老害という言葉の茶番さ

老害という言葉を用いるものがいるがなぜそういうことをするのかに興味が湧いた。老いと害を組み合わせた言葉だ。政治や企業において高齢化が進み円滑な組織の世代交代が進まない状態をいうらしい。大辞林に書いてあった。

世代交代が進まなければどうなるかは正直どうなるかよくわからない。平均寿命が80歳を超えたのはここ最近のことだ。だから未だに老いがどのような影響を及ぼすかはまだよくわかっていないことが多いのかもしれない。経験的に知られているのは新しいことをすぐ覚えることは難しくなる、身体機能が衰える、今までできなかったことは更にできなくなりできていたこともへっていく。

数学で言えば若ければ若いほどいいと言われる。数学の気づきが早ければそれだけ多くのことを発見するだろうから。他の分野でも似たようなことがあるのだろう。

組織の方針をどのようにするのかという問題はどうだろう?大学で言えば30代が学長になることはまずない。スタンフォードでさえ研究実績のある60代くらいのものが学長になる。

おそらく年をとっているほうができることがあるのだろう。深層学習でいうデータセットの充実のようなもののような。年をとるとまず自分の得意なことに時間を使っているはずだから得意なものが自分にも他のものにも見えやすくなるだろう。例えばプログラミング言語の構造について若い頃から取り組んでいればそれに関する知見を積み重ねているだろう。そこには知見の積み重ねとそれに基づいた直感がある。
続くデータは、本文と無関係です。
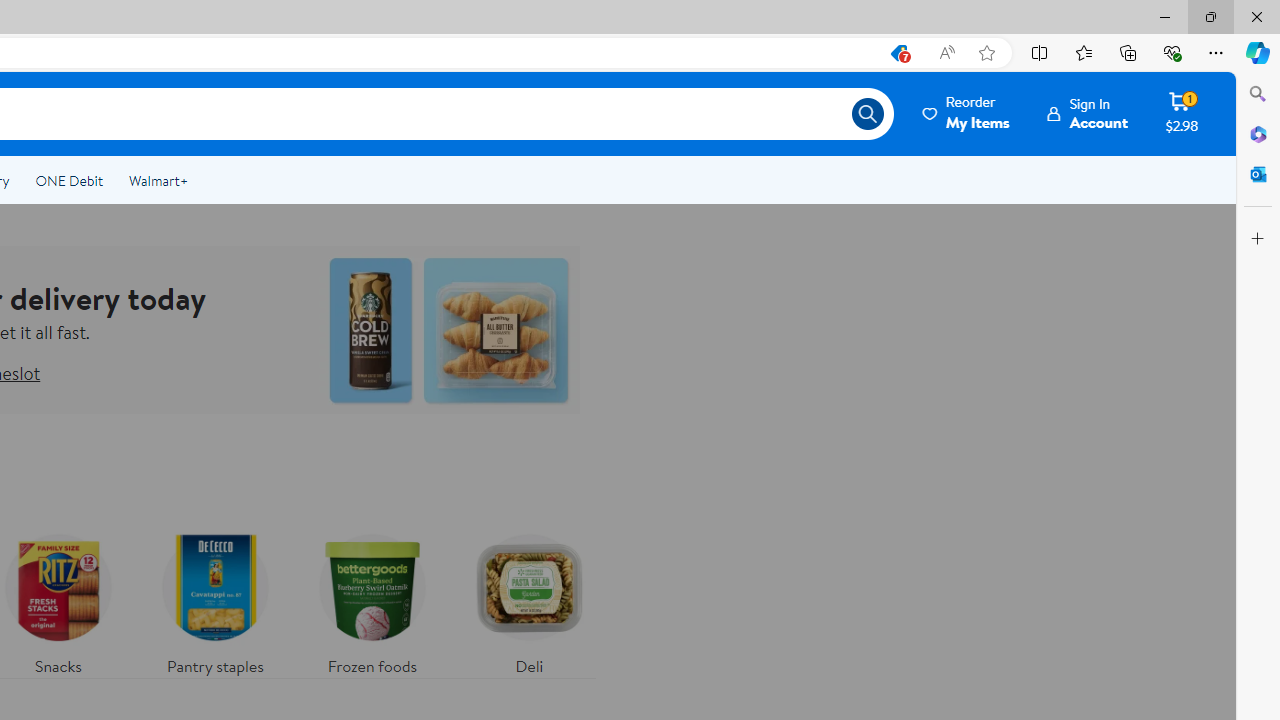 The width and height of the screenshot is (1280, 720). I want to click on 'Cart contains 1 item Total Amount $2.98', so click(1182, 113).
万能な存在などこの世に存在しない。だから他人の不自由さや不完全さについてどうこういうのはおかしい。論理的におかしい。年齢とそういうものを重ね合わせて言うのは茶番というほかない。

世代交代は必要だが老害という言葉が先行して不愉快な出来事を引き起こすのはうんざりする。年齢の違いで知的好奇心や想像力、直感に差が生まれるというのは自明ではないのでそれぞれが確かめる必要があるだろう。ここに必要なのは学術が現在までどのようにできてきたか、その経験知なのかもしれない。

技術ですら根本的なところはあまり変わっていないのだ。だから人間でも似たようなところはあるだろう。